Gemini CLI (default) - Google's Gemini models
Claude Code - Anthropic's Claude models

The CLI must be working independently before DialogDetective can use it. Test with gemini or claude in your terminal.

# Use Gemini (default)
dialog_detective ./videos "Show" -s 1

# Use Claude
dialog_detective ./videos "Show" -s 1 --matcher claude

The interface is abstracted to easily support direct API access in the future. Contributions welcome!

Cache & Storage

DialogDetective caches various data to avoid redundant processing and speed up repeated runs.

Cache Location

All cached data is stored in a platform-specific cache directory:

macOS: ~/Library/Caches/de.westhoffswelt.dialogdetective/
Linux: ~/.cache/dialogdetective/
Windows: %LOCALAPPDATA%\dialogdetective\

What Gets Cached

Data	Directory	TTL	Why Cached
Whisper Models	`models/`	Permanent	Models are large (39MB - 2.9GB) and don't change. Downloaded once from HuggingFace on first use.
Series Metadata	`metadata/`	24 hours	Episode lists from TVMaze rarely change. Caching reduces API calls and speeds up repeated runs on the same show.
Transcripts	`transcripts/`	24 hours	Whisper transcription is CPU/GPU intensive. Caching by video file hash means re-running on the same files skips transcription entirely.
Match Results	`matching/`	24 hours	LLM matching costs tokens and time. Results are cached by a composite key (video hash + show + seasons + matcher), so identical queries return instantly.
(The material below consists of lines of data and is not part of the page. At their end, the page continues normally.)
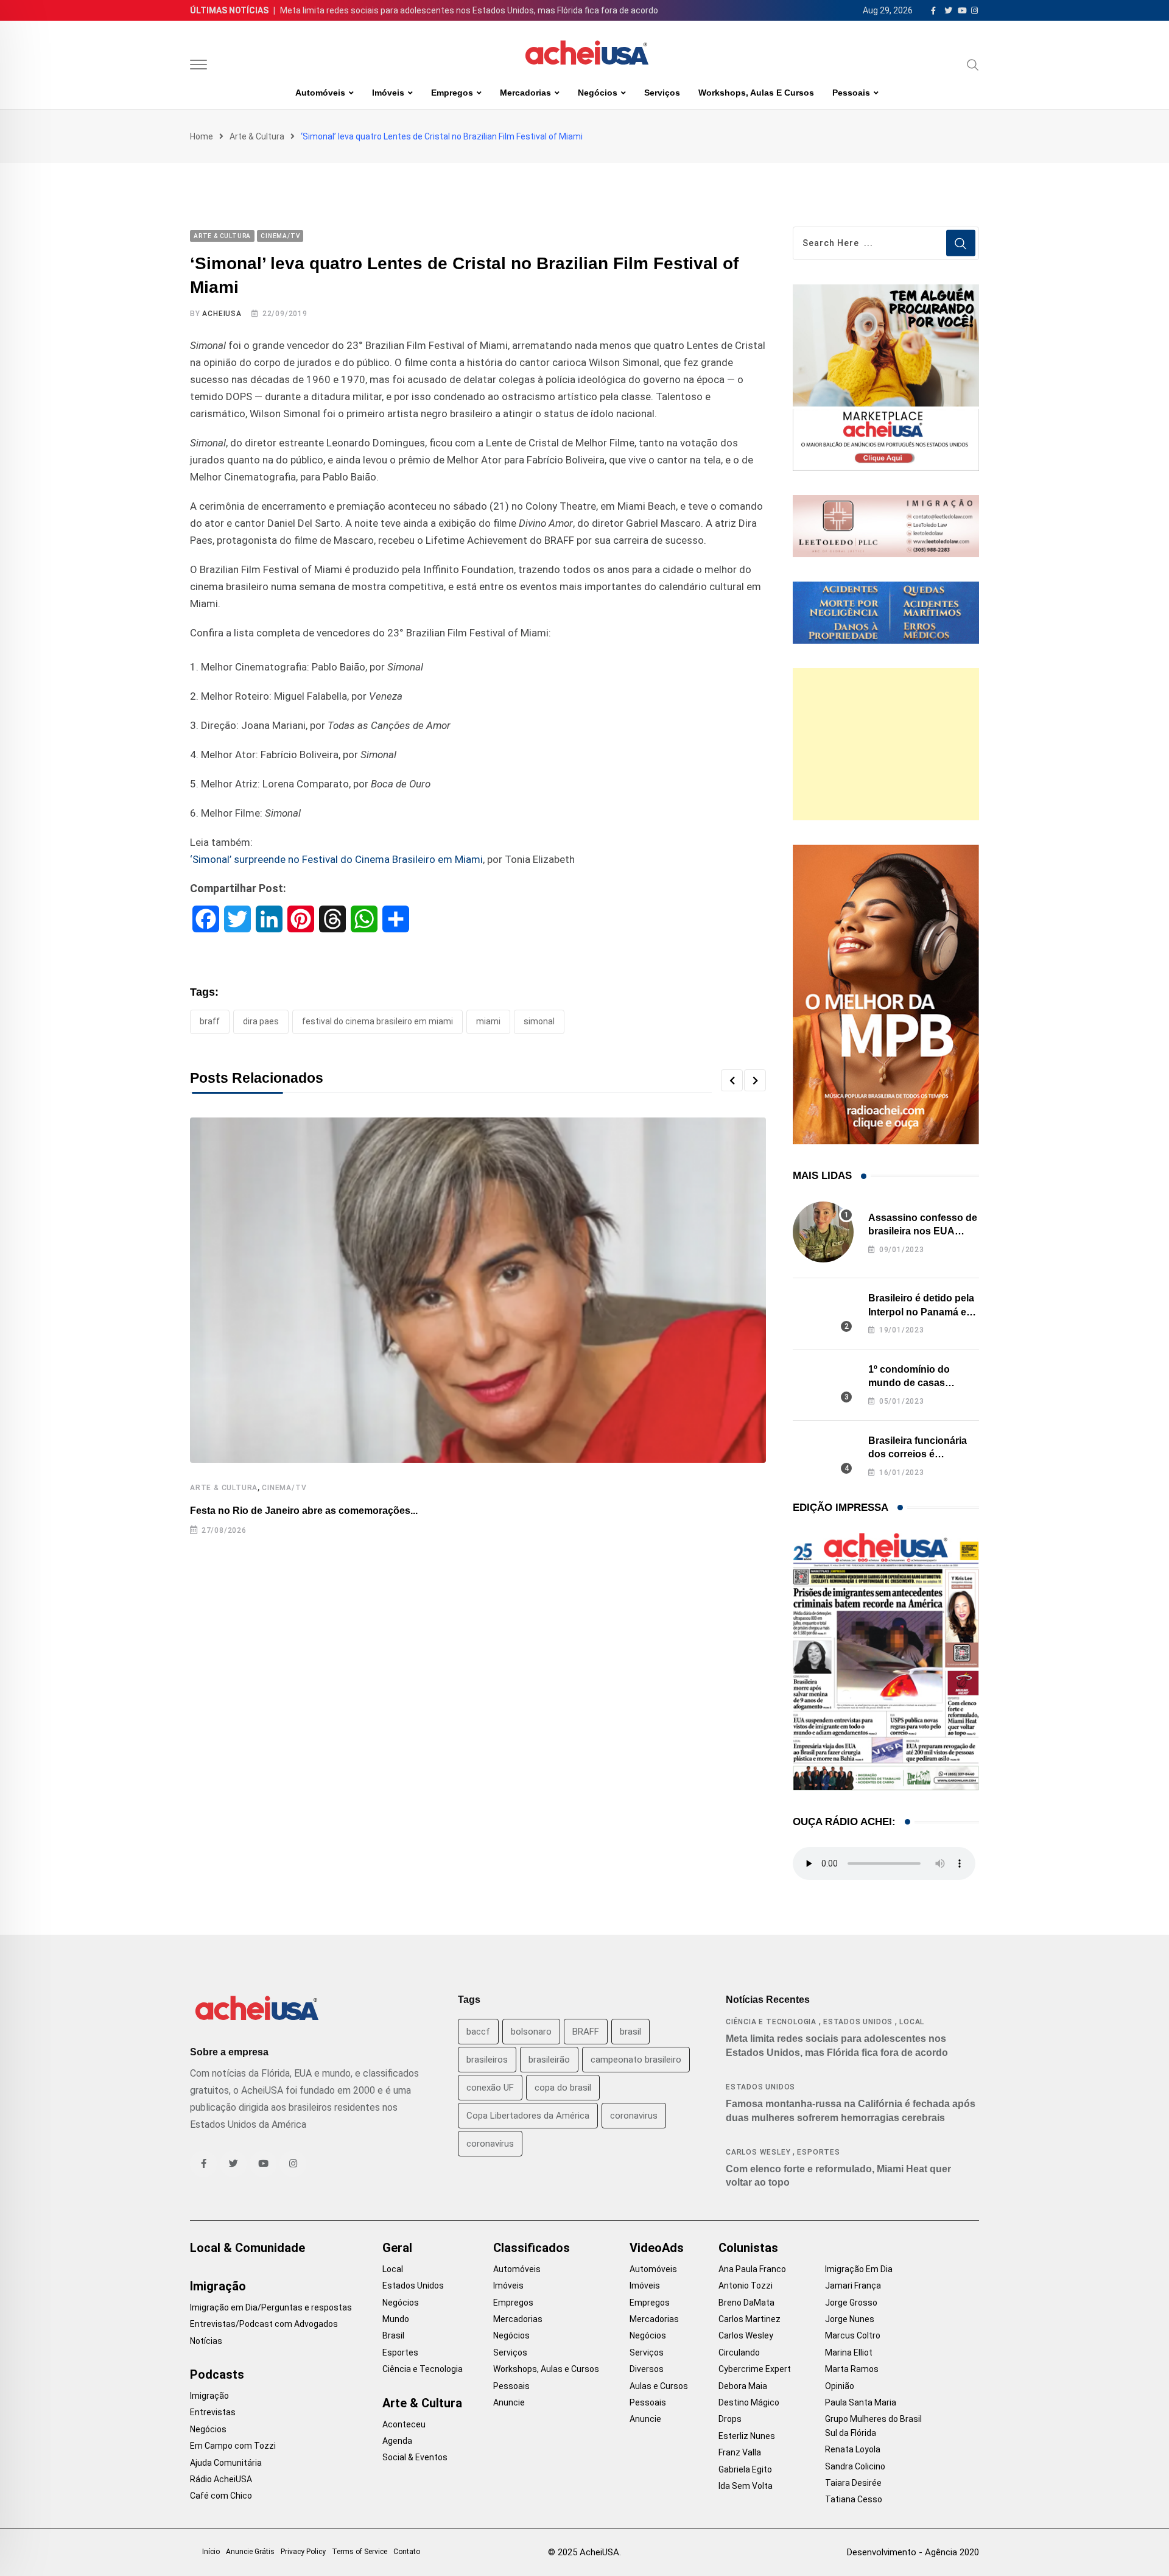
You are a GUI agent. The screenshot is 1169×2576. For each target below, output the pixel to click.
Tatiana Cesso (853, 2499)
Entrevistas (213, 2412)
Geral (397, 2247)
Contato (406, 2551)
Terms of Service (359, 2551)
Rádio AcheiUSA (221, 2479)
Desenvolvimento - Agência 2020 (913, 2552)
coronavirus (634, 2115)
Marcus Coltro (852, 2335)
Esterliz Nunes (746, 2436)
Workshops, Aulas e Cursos (756, 92)
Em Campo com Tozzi (233, 2446)
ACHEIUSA (221, 313)
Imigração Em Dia (859, 2269)
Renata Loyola (852, 2449)
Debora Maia (742, 2386)
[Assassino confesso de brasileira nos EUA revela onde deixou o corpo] (823, 1232)
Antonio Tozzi (745, 2285)
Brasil (393, 2335)
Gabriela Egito (745, 2469)
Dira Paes (261, 1021)
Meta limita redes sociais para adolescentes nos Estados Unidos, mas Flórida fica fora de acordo (469, 10)
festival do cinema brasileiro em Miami (377, 1021)
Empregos (452, 92)
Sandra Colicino (855, 2466)
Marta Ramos (852, 2369)
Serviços (662, 92)
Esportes (818, 2152)
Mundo (395, 2319)
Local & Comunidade (247, 2247)
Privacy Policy (303, 2551)
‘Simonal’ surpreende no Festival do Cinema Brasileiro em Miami (336, 859)
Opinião (839, 2386)
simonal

The 24-hour TTL balances freshness with efficiency. If you need to force a refresh (e.g., after TVMaze updates episode data), simply delete the relevant cache subdirectory.

Temporary Files

During processing, DialogDetective extracts audio to temporary WAV files in your system's temp directory (/tmp, /var/folders/..., or %TEMP%). These files are automatically cleaned up when processing completes or if the program is interrupted.

Managing Cache

To clear all cached data:

# macOS
rm -rf ~/Library/Caches/de.westhoffswelt.dialogdetective/

# Linux
rm -rf ~/.cache/dialogdetective/

To clear only models (to free disk space):

# macOS
rm -rf ~/Library/Caches/de.westhoffswelt.dialogdetective/models/

# Linux
rm -rf ~/.cache/dialogdetective/models/

Use dialog_detective --list-models to see which models are currently cached and their sizes.